Tahun ini Jokowi langsung yang memberikan pidato di Sidang Umum PBB,  tapi  tidak datang langsung ke Markas PBB di New York, Amerika Serikat. Karena kondisi pandemi Covid-19, Sidang Majelis Umum PBB ke-75 digelar secara virtual.

Rekaman pidato Jokowi diputar di Sidang Umum PBB pada Rabu (23/9/2020) pukul 07.30 WIB atau Selasa pukul 20.30 waktu New York.

Menurut Kepala Sekretariat Presiden Heru Budi Hartono, selama lima tahun terakhir Presiden Jokowi lebih memilih mengutus Wapres Jusuf Kalla (Wapres waktu itu-red)  karena memikirkan agenda di dalam negeri.

“Kalau dulu kan fisiknya harus hadir. Perjalanannya jauh, selain mempertimbangkan kondisi dalam negeri yang harus jadi perhatian untuk mem-push proyek-proyeknya strategis,” kata Heru, Rabu (23/9/2020).

Namun tahun ini Presiden tak mengutus Wapres karena Sidang Umum PBB digelar secara virtual.

“Ini kan tapping. Jadi bisa mengatur sendiri kapan beliau tapping-nya sehingga hasilnya bisa dikirim langsung ke sidang PBB,” ungkap Heru. Pidato Jokowi ini disiarkan live di YouTube Sekretariat Presiden.

Mengapa Jokowi berpidato tidak menggunakan bahasa Inggris yang merupakan bahasa internasional .

Bukan mampu tidak mampu

Dikemukakan Heru , penyebabnya bukan soal mampu atau tidak mampu, tetapi karena adanya peraturan yang mewajibkan Jokowi berpidato dengan Bahasa Indonesia merujuk pada Peraturan Presiden RI No 63 Tahun 2019 tentang Penggunaan bahasa Indonesia.
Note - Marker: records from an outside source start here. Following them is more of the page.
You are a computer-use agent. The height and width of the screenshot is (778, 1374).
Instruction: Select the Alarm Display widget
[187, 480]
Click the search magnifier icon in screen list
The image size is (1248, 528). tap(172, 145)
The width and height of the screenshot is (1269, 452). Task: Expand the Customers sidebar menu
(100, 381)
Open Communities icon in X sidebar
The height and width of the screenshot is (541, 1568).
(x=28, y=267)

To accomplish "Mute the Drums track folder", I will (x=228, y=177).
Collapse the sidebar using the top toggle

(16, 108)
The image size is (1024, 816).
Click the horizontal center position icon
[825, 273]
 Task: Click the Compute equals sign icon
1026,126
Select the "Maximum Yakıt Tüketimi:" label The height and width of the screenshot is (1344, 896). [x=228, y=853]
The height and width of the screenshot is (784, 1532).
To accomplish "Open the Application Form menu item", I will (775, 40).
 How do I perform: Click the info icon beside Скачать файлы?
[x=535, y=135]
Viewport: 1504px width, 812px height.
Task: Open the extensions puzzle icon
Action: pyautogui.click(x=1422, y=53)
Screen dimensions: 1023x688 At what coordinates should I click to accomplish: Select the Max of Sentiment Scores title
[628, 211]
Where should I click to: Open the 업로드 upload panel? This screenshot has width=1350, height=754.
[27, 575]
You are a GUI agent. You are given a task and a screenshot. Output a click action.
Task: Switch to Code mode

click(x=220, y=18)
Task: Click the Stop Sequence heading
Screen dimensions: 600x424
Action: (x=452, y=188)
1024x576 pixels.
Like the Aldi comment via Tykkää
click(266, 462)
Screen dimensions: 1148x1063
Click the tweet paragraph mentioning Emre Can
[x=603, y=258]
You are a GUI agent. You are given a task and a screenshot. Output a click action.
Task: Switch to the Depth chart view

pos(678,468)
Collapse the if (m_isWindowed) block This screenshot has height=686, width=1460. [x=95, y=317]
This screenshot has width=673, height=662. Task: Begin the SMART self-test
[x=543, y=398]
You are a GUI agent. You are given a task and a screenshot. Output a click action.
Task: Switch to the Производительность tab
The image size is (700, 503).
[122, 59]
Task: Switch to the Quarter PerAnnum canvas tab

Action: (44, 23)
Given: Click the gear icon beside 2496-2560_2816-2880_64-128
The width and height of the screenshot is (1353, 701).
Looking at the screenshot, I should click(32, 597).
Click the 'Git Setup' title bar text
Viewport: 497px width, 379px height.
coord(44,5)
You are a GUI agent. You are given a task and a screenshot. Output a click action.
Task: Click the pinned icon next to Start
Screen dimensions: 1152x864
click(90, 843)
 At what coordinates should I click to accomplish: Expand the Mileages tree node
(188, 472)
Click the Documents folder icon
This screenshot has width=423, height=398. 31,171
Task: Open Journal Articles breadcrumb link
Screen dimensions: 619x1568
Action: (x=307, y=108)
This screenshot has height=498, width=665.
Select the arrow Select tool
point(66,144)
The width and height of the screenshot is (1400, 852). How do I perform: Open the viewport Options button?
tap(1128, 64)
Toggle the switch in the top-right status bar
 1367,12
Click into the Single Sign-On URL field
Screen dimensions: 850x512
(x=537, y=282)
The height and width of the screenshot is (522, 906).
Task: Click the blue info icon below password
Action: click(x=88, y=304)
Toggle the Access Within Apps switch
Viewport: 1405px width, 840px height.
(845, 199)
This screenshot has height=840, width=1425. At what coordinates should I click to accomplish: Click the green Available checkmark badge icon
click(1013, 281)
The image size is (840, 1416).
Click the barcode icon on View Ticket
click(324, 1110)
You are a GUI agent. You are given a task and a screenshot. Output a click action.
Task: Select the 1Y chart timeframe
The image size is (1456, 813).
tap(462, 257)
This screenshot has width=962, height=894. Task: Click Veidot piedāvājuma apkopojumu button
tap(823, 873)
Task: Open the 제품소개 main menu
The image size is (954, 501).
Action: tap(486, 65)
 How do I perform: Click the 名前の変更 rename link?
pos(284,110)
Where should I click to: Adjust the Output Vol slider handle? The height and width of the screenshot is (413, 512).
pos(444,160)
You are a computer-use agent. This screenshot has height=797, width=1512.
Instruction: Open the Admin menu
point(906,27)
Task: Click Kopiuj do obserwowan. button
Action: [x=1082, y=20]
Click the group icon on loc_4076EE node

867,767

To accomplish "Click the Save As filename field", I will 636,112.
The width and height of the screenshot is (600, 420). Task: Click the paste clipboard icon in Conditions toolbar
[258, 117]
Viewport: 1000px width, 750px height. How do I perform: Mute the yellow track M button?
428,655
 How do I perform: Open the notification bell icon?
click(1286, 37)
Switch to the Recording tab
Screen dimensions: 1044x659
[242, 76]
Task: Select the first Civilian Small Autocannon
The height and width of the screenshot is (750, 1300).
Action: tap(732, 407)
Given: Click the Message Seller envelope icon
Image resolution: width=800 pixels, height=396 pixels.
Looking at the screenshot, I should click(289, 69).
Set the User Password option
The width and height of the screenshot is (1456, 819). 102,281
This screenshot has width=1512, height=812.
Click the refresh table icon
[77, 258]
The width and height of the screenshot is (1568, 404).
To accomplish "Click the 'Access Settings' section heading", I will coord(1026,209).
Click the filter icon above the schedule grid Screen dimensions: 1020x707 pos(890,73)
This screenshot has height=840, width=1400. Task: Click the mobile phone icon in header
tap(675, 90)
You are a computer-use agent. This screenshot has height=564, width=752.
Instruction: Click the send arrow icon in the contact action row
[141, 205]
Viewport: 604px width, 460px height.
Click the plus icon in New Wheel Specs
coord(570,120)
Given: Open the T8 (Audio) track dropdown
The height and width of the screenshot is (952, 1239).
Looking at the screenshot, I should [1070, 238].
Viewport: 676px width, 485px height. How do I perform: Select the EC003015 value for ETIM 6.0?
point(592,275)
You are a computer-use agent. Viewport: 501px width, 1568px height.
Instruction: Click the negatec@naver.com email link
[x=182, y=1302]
Dalam Perpres tersebut, pidato resmi Presiden, Wakil Presden dan pejabat negara yang lain wajib menggunakan bahasa Indonesia. Presiden Joko Widodo (Jokowi) menyinggung kemerdekaan Palestina dalam pidato perdananya di Sidang Majelis Umum Ke-75 PBB, pada Rabu (23/9/2020).

Baca Juga :   Dra. Rosani Pudjiati, M.Pd., "Jika Kita Ingin Hidup Tenteram dan Damai, Sebaiknya Tangan Kita Selalu Ada di Atas"

Pada forum tersebut Presiden Jokowi menyampaikan tekad Indonesia yang akan terus berkontribusi dalam perdamaian dunia.Sesuai amanah konstitusi, Indonesia akan berperan sebagai bridge builder atau bagian dari solusi.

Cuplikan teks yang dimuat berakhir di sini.